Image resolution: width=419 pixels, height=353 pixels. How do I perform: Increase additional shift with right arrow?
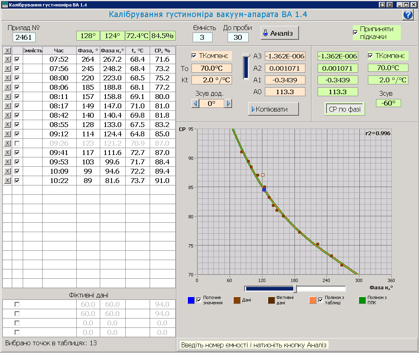pos(228,103)
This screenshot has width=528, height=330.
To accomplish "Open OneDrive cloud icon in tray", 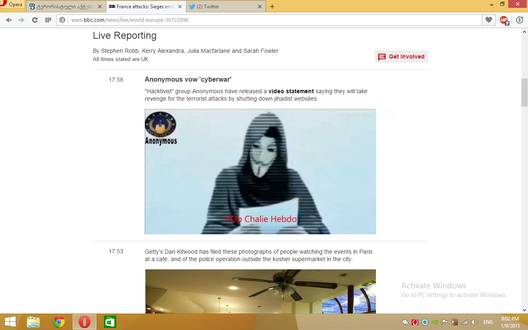I will (x=405, y=322).
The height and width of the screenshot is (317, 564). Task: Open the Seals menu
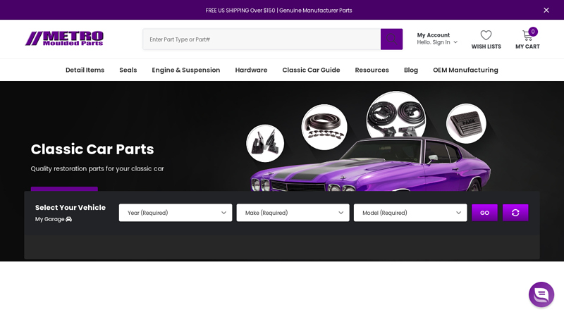click(x=128, y=70)

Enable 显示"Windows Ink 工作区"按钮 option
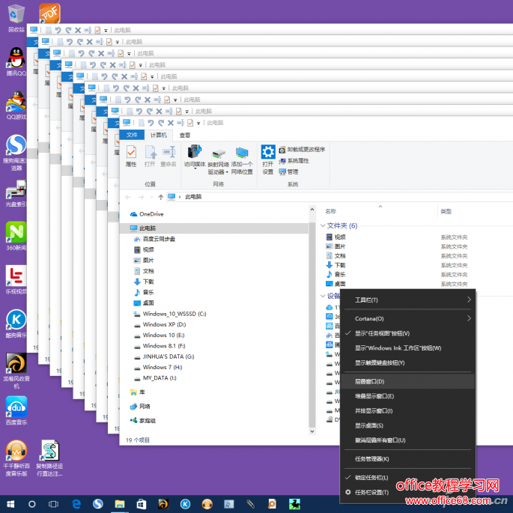[x=398, y=347]
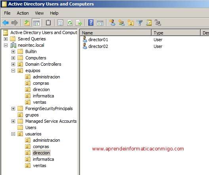209x175 pixels.
Task: Expand the Saved Queries node
Action: coord(6,39)
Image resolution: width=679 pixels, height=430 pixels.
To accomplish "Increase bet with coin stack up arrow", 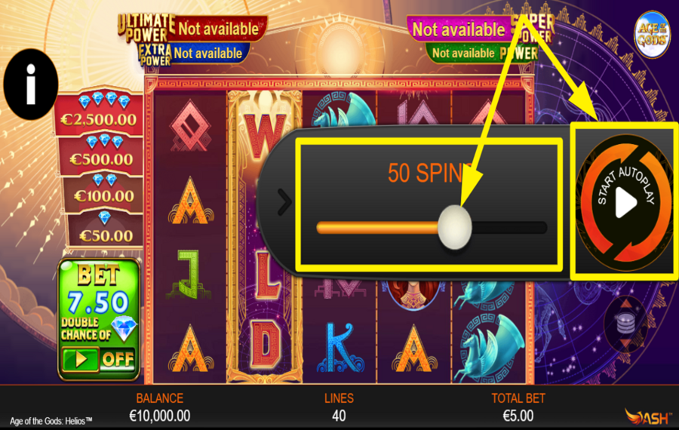I will coord(626,305).
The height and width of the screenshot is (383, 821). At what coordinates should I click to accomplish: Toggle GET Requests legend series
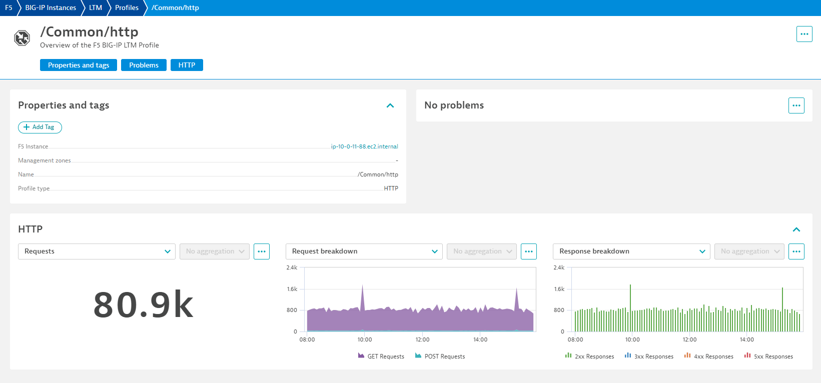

__EXERCISE AIM__. Find each row containing the string "Task" and copy those rows in full. Match case exactly.

__EXERCISE ANSWER__.
The height and width of the screenshot is (317, 564). Task: Open the Seals menu
Task: Expand the Saved Queries node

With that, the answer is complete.